━━━━━ DATASET
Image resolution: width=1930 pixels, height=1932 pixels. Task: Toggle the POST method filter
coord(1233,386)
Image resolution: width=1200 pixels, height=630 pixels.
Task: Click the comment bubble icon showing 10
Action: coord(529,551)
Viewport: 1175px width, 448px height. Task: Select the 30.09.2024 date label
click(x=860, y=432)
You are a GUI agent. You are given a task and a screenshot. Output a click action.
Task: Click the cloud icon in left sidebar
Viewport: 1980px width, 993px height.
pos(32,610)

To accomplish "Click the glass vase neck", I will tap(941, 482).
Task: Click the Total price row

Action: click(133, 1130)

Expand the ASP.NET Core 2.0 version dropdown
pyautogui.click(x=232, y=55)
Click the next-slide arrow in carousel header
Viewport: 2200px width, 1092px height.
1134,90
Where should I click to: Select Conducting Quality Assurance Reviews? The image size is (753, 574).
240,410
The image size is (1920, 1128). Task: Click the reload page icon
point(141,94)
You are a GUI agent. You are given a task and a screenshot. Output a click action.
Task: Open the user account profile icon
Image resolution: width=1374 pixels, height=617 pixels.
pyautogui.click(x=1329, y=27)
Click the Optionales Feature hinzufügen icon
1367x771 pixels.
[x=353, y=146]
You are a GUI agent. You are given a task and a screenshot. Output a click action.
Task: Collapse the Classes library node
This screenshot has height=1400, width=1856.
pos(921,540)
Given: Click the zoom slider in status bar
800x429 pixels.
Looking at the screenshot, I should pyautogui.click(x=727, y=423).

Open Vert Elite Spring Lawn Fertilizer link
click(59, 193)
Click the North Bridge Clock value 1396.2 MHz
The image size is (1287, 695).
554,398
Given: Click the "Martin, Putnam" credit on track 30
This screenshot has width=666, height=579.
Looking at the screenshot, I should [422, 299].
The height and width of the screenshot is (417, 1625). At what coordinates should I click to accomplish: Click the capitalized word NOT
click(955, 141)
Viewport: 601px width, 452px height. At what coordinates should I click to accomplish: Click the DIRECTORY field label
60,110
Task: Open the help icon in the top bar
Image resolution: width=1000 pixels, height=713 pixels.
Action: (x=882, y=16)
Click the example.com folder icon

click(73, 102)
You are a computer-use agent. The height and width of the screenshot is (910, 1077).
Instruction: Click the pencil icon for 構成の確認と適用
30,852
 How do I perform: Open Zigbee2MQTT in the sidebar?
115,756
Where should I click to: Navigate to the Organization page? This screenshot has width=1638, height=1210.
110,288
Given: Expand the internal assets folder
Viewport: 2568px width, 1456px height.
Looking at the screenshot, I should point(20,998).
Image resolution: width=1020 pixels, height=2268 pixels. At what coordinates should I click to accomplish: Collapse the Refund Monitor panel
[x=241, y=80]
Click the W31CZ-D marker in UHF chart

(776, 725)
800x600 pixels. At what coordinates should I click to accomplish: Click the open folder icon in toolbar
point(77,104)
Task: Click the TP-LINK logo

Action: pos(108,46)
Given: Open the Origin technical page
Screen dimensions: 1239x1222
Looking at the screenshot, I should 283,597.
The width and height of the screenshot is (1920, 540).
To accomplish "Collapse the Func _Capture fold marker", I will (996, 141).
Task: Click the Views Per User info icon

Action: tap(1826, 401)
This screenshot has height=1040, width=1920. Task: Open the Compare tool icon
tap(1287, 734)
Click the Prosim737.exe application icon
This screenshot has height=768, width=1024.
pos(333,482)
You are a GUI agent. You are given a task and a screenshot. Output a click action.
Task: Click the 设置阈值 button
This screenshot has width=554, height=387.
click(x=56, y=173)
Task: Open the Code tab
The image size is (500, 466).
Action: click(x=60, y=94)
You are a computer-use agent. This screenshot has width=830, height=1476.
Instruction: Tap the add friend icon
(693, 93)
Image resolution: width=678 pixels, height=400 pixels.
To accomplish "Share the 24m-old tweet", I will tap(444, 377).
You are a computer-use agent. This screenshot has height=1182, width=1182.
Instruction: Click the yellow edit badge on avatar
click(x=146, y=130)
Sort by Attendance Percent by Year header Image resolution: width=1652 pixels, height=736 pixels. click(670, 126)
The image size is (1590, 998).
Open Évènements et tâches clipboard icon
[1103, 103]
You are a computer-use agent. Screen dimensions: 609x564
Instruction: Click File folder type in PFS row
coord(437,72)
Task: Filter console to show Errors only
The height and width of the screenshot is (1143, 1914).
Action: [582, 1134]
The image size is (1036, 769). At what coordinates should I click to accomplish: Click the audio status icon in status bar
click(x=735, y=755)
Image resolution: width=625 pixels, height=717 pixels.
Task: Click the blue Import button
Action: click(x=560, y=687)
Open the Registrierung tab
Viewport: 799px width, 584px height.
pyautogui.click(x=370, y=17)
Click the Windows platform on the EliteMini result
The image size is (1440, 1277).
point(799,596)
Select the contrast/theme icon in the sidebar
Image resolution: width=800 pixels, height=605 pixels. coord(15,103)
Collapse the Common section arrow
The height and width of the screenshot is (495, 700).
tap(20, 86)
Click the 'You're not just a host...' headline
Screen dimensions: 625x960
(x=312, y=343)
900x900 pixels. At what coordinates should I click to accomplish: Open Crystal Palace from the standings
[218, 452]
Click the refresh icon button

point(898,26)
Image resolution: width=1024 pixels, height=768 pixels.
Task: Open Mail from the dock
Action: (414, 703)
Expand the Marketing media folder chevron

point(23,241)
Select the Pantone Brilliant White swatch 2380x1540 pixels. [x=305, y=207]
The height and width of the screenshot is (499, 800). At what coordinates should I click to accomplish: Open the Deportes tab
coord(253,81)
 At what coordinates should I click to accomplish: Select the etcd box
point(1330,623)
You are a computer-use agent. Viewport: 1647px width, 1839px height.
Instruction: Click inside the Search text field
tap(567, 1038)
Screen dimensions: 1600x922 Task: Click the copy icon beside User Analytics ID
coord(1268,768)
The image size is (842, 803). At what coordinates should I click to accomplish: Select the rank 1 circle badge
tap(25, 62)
━━━━━━━━━━
- **EXERCISE GOAL**
Reproduce the data above verbatim, line for line.

- **WRITTEN SOLUTION**
Image resolution: width=1930 pixels, height=1932 pixels. Task: Toggle the POST method filter
coord(1233,386)
Image resolution: width=1200 pixels, height=630 pixels.
Task: Click the comment bubble icon showing 10
Action: coord(529,551)
Viewport: 1175px width, 448px height. Task: Select the 30.09.2024 date label
click(x=860, y=432)
You are a GUI agent. You are given a task and a screenshot. Output a click action.
Task: Click the cloud icon in left sidebar
Viewport: 1980px width, 993px height.
pos(32,610)

To accomplish "Click the glass vase neck", I will tap(941, 482).
Task: Click the Total price row

Action: click(133, 1130)

Expand the ASP.NET Core 2.0 version dropdown
pyautogui.click(x=232, y=55)
Click the next-slide arrow in carousel header
Viewport: 2200px width, 1092px height.
1134,90
Where should I click to: Select Conducting Quality Assurance Reviews? The image size is (753, 574).
240,410
The image size is (1920, 1128). Task: Click the reload page icon
point(141,94)
You are a GUI agent. You are given a task and a screenshot. Output a click action.
Task: Open the user account profile icon
Image resolution: width=1374 pixels, height=617 pixels.
pyautogui.click(x=1329, y=27)
Click the Optionales Feature hinzufügen icon
1367x771 pixels.
[x=353, y=146]
You are a GUI agent. You are given a task and a screenshot. Output a click action.
Task: Collapse the Classes library node
This screenshot has height=1400, width=1856.
pos(921,540)
Given: Click the zoom slider in status bar
800x429 pixels.
Looking at the screenshot, I should pyautogui.click(x=727, y=423).

Open Vert Elite Spring Lawn Fertilizer link
click(59, 193)
Click the North Bridge Clock value 1396.2 MHz
The image size is (1287, 695).
554,398
Given: Click the "Martin, Putnam" credit on track 30
This screenshot has width=666, height=579.
Looking at the screenshot, I should [422, 299].
The height and width of the screenshot is (417, 1625). At what coordinates should I click to accomplish: Click the capitalized word NOT
click(955, 141)
Viewport: 601px width, 452px height. At what coordinates should I click to accomplish: Click the DIRECTORY field label
60,110
Task: Open the help icon in the top bar
Image resolution: width=1000 pixels, height=713 pixels.
Action: (x=882, y=16)
Click the example.com folder icon

click(73, 102)
You are a computer-use agent. The height and width of the screenshot is (910, 1077).
Instruction: Click the pencil icon for 構成の確認と適用
30,852
 How do I perform: Open Zigbee2MQTT in the sidebar?
115,756
Where should I click to: Navigate to the Organization page? This screenshot has width=1638, height=1210.
110,288
Given: Expand the internal assets folder
Viewport: 2568px width, 1456px height.
Looking at the screenshot, I should point(20,998).
Image resolution: width=1020 pixels, height=2268 pixels. At what coordinates should I click to accomplish: Collapse the Refund Monitor panel
[x=241, y=80]
Click the W31CZ-D marker in UHF chart

(776, 725)
800x600 pixels. At what coordinates should I click to accomplish: Click the open folder icon in toolbar
point(77,104)
Task: Click the TP-LINK logo

Action: pos(108,46)
Given: Open the Origin technical page
Screen dimensions: 1239x1222
Looking at the screenshot, I should 283,597.
The width and height of the screenshot is (1920, 540).
To accomplish "Collapse the Func _Capture fold marker", I will (996, 141).
Task: Click the Views Per User info icon

Action: tap(1826, 401)
This screenshot has height=1040, width=1920. Task: Open the Compare tool icon
tap(1287, 734)
Click the Prosim737.exe application icon
This screenshot has height=768, width=1024.
pos(333,482)
You are a GUI agent. You are given a task and a screenshot. Output a click action.
Task: Click the 设置阈值 button
This screenshot has width=554, height=387.
click(x=56, y=173)
Task: Open the Code tab
The image size is (500, 466).
Action: click(x=60, y=94)
You are a computer-use agent. This screenshot has width=830, height=1476.
Instruction: Tap the add friend icon
(693, 93)
Image resolution: width=678 pixels, height=400 pixels.
To accomplish "Share the 24m-old tweet", I will tap(444, 377).
You are a computer-use agent. This screenshot has height=1182, width=1182.
Instruction: Click the yellow edit badge on avatar
click(x=146, y=130)
Sort by Attendance Percent by Year header Image resolution: width=1652 pixels, height=736 pixels. click(670, 126)
The image size is (1590, 998).
Open Évènements et tâches clipboard icon
[1103, 103]
You are a computer-use agent. Screen dimensions: 609x564
Instruction: Click File folder type in PFS row
coord(437,72)
Task: Filter console to show Errors only
The height and width of the screenshot is (1143, 1914).
Action: [582, 1134]
The image size is (1036, 769). At what coordinates should I click to accomplish: Click the audio status icon in status bar
click(x=735, y=755)
Image resolution: width=625 pixels, height=717 pixels.
Task: Click the blue Import button
Action: click(x=560, y=687)
Open the Registrierung tab
Viewport: 799px width, 584px height.
pyautogui.click(x=370, y=17)
Click the Windows platform on the EliteMini result
The image size is (1440, 1277).
point(799,596)
Select the contrast/theme icon in the sidebar
Image resolution: width=800 pixels, height=605 pixels. coord(15,103)
Collapse the Common section arrow
The height and width of the screenshot is (495, 700).
tap(20, 86)
Click the 'You're not just a host...' headline
Screen dimensions: 625x960
(x=312, y=343)
900x900 pixels. At what coordinates should I click to accomplish: Open Crystal Palace from the standings
[218, 452]
Click the refresh icon button

point(898,26)
Image resolution: width=1024 pixels, height=768 pixels.
Task: Open Mail from the dock
Action: (414, 703)
Expand the Marketing media folder chevron

point(23,241)
Select the Pantone Brilliant White swatch 2380x1540 pixels. [x=305, y=207]
The height and width of the screenshot is (499, 800). At what coordinates should I click to accomplish: Open the Deportes tab
coord(253,81)
 At what coordinates should I click to accomplish: Select the etcd box
point(1330,623)
You are a computer-use agent. Viewport: 1647px width, 1839px height.
Instruction: Click inside the Search text field
tap(567, 1038)
Screen dimensions: 1600x922 Task: Click the copy icon beside User Analytics ID
coord(1268,768)
The image size is (842, 803). At what coordinates should I click to accomplish: Select the rank 1 circle badge
tap(25, 62)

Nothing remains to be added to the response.